### GIVEN INSTRUCTION 1
Using the criminal defence passage below, explain in one to three sentences why it says the Crown Prosecution Service tells the courts it does not see a problem with its failures to disclose.
### GIVEN INSTRUCTION 2
Please carry on the criminal defence passage below from its final sentence.

### SELECTED TEXT
Figures published recently demonstrate that there has been a decline in crime workloads

by approximately 5 per cent.

We know that more courts are being closed down due to a fall in volume. We know that the defence are no longer entitled to what we used to call advanced information at the first hearing, and that the initial disclosure of the prosecution case falls well short of that which was previously disclosed for the

first appearance. We know that transcripts of interviews are now apparently the responsibility of the defence to prepare. We know that the reason for all of this is to remove the administrative and financial burden.

Defence practitioners are

also noting an increase in

cases where they are surprised

to be told prosecutions won’t

be brought against their clients, despite the existence of sufficient evidence, and other cases where the public interest in prosecuting people of erstwhile good character

for minor offences is often dubious, or at best due to pressure from external forces.

This might sound like a conspiracy theory, but I

have come across too many inconsistent decisions not to consider this as a possibility.

It may be that budgets tip the public interest against prosecuting.

Daily, the magistrates’

courts hear defence lawyers complain that it would be unfair to proceed to trial because the prosecution have failed in their duty to disclose. Daily, the Crown Prosecution Service tell the courts that they don’t see what the issue is or why the defendant is prejudiced by their failure. This

is all part of the push to ensure they proceed on target and

that the CPS is not penalised for failing to follow Civil Procedure Rules directions. Defence lawyers are made to feel as though they are trying to derail the justice system simply by asking that a case does not proceed until service of what they are entitled to, so as not to prejudice the client. Benches are often so complicit in this process that it is left to the hapless defence lawyer to explain to their clients that they are not part of any such conspiracy.

### RECORD EXCERPTS
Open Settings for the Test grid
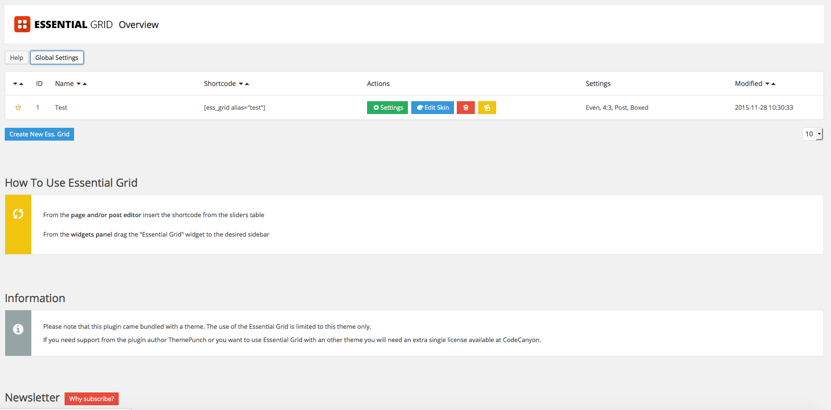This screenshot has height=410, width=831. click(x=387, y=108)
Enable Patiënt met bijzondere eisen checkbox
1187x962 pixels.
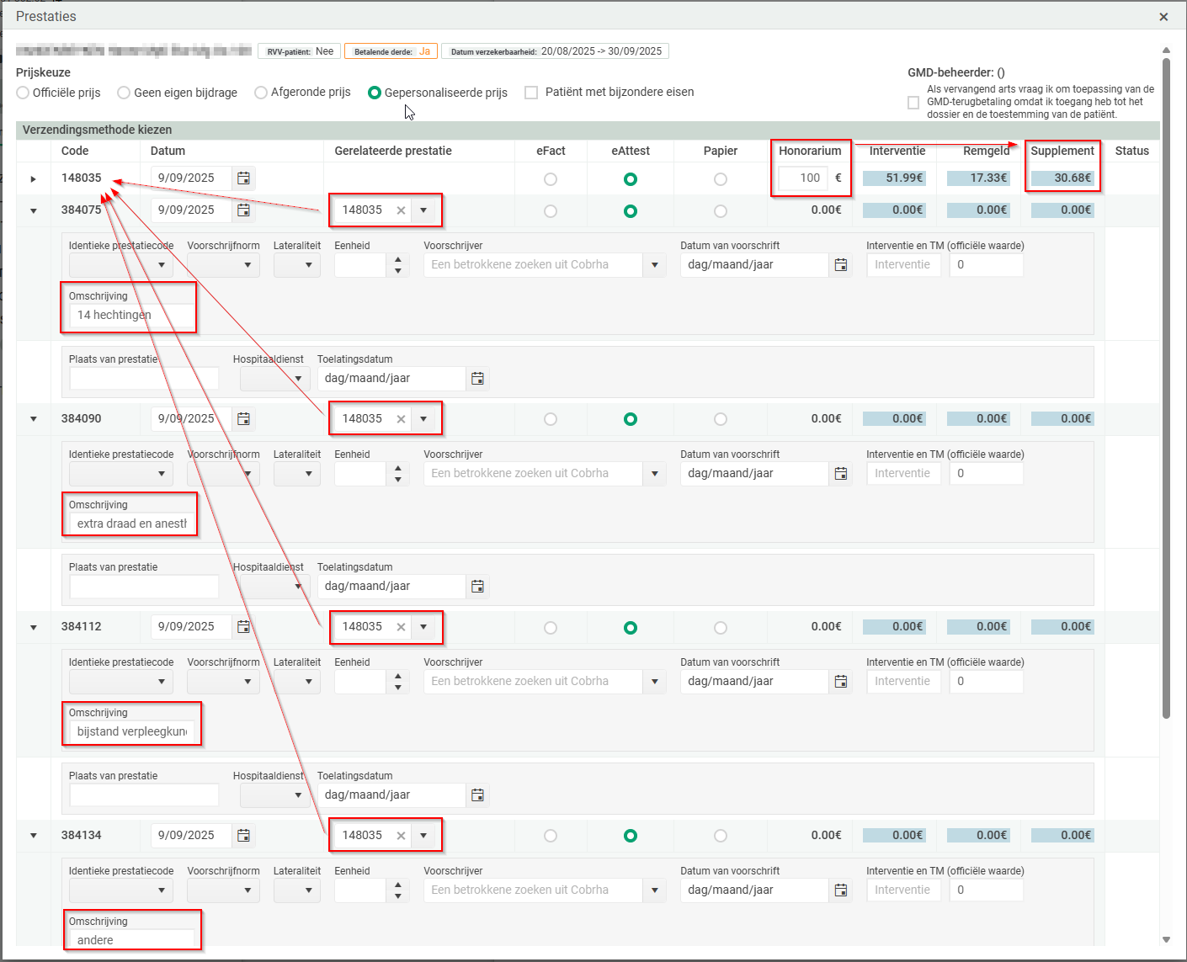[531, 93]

### EXPECTED OUTPUT 1
According to the passage, the Crown Prosecution Service does this as part of the push to make sure cases proceed on target. It also wants to avoid being penalised for failing to follow Civil Procedure Rules directions.

### EXPECTED OUTPUT 2
Some benches are a little more robust in the face of the drive to ignore defendant’s rights. Often it is accepted that the Crown’s breaching of the rules means that a case can’t be heard until it complies, and if the prosecution seeks more time then it shouldn’t be granted. When this happens

it is left to the Crown lawyer to explain to the complainant and witnesses what has caused the delay or dismissal. Taking collective responsibility for the failings of others or of the system isn’t a great driver of job satisfaction.

The solution lies in the past, where defendants would receive the evidence against them at the first appearance no matter the charge or ‘anticipated’ plea.

The solution would be to allow robust magistrates to filter cases and to estop those where the Crown has not complied with the timetable of service. The solution would be to ensure

that the Crown prepares its case before it leaves the jurisdiction of the magistrates’ court.

It would also ensure that all the underemployed magistrates had a role in ensuring that timetables are adhered to.

Structurally, at the CPS, the solution would be in recruitment and reorganisation. While the data tells us of the reduction of work passing through the courts and their closures, the endgame has to be a functioning system, which requires greater funding. The management consultants reviewing the CPS’s structure have taken a different view: replace experience with inexperience.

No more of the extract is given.